Therapeutic Role of Nitric Oxide in Respiratory Disease

Thomas E. Siddons, BSc, Mohammed Asif, MA, BMBCh, FRCS, and Tim W. Higenbottam, MD, MA, BSc, FRCP, University of Sheffield, Sheffield, United Kingdom

In This Article

Inhaled NO in Pulmonary Hypertensive Disorders

Pulmonary hypertension is a hemodynamic manifestation that results from a variety of conditions, such as COPD and ARDS. Primary pulmonary hypertension (PPH) differs from the previously discussed conditions because no detectable pulmonary or cardiac disease exists to explain the condition, hence the term primary pulmonary hypertension.PPH is characterized by a pulmonary artery pressure (PAP) greater than 25 mmHg during rest and increasing to 30 mmHg or more on exertion, with a cardiac output below 5 L/min-1.[19] PPH occurs more frequently in women by a ratio of 1.7:1.[20] The prognosis for survival is poor: death usually occurs within 3 years of symptom onset. Unlike ARDS, PPH is a chronic disease; as a result, the delay between symptom onset and diagnosis can be considerable.

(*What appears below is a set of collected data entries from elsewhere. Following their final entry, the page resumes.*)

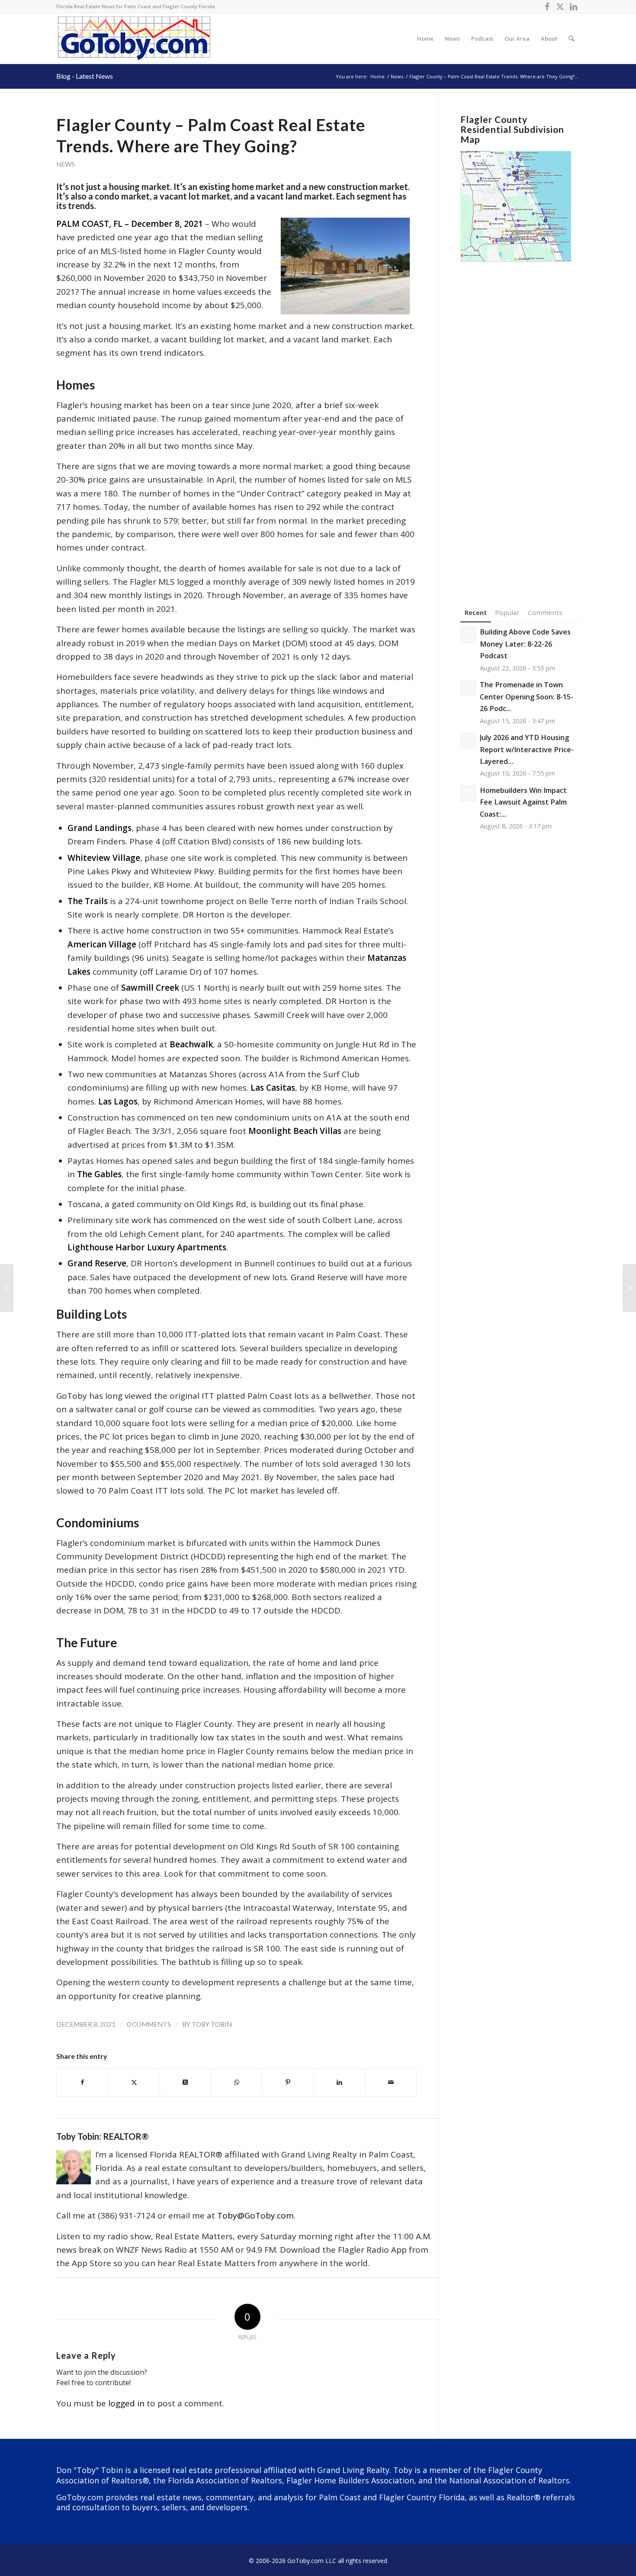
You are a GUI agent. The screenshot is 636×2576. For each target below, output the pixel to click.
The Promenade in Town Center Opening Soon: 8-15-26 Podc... (526, 696)
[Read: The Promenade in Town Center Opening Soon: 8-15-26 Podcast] (468, 688)
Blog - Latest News (84, 76)
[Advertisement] (520, 421)
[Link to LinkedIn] (573, 6)
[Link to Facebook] (547, 6)
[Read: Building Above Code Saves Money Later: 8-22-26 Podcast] (468, 635)
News (65, 164)
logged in (126, 2403)
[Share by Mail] (391, 2082)
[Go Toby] (135, 38)
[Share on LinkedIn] (339, 2082)
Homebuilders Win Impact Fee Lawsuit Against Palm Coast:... (523, 802)
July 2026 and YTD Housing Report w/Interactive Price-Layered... (527, 749)
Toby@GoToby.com (255, 2215)
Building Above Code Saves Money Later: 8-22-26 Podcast (525, 643)
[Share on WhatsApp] (236, 2082)
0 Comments (149, 2024)
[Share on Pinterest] (288, 2082)
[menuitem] (425, 38)
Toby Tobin (212, 2024)
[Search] (571, 38)
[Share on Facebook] (82, 2082)
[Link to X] (560, 6)
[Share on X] (134, 2082)
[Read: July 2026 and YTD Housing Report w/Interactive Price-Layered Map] (468, 740)
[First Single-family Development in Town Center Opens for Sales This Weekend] (6, 1288)
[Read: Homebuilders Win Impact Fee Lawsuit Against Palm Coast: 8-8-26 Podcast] (468, 793)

PPH is rare. The incidence rate is 2 per million of the population per year. It is also a difficult condition to treat effectively. The goal of therapy is to sustain lung function until transplantation. The only drug currently available for effective therapy, prostacyclin (PGI2), is an endogenous prostaglandin that is involved in regulation of basal vascular tone. In the United Kingdom, this treatment costs approximately £37,000 (US $23,300) for the first year alone.[21] Prostacyclin therapy also has serious side effects; central line infections are common and may contributeto the morbidity and mortality seen in PPH.[22]

Because of the high cost and risks associated with , PGI2 , alternative therapies and delivery methods have been sought. Originally, inhaled NO was used to evaluate the potential reactivity of the pulmonary vasculature during diagnostic right heart catheterization,[23] and recently, several centers in Europe and the United States have been actively exploring the potential of inhaled NO as a therapeutic intervention. A major goal is to deliver inhaled NO to ambulatory patients.[24] Short bursts of pulsed NO delivered at the beginning of each breath, rather than throughout inspiration, may be a way to accomplish this goal. This approach reduces the volume of NO needed to sustain a patient over a reasonable amount of time, thereby reducing the size of the cylinder and the effective dose .

Experimentally, pulsed inhaled NO has been shown to be effective for lowering pulmonary artery pressure, particularly in patients with less severe disease.[25] Because equipment is now available to deliver inhaled NO to ambulatory patients (Figure 2), the medium- to long-term effects of this therapy can now be assessed.

A patient receiving pulsatile inhaled nitric oxide via nasal cannulae.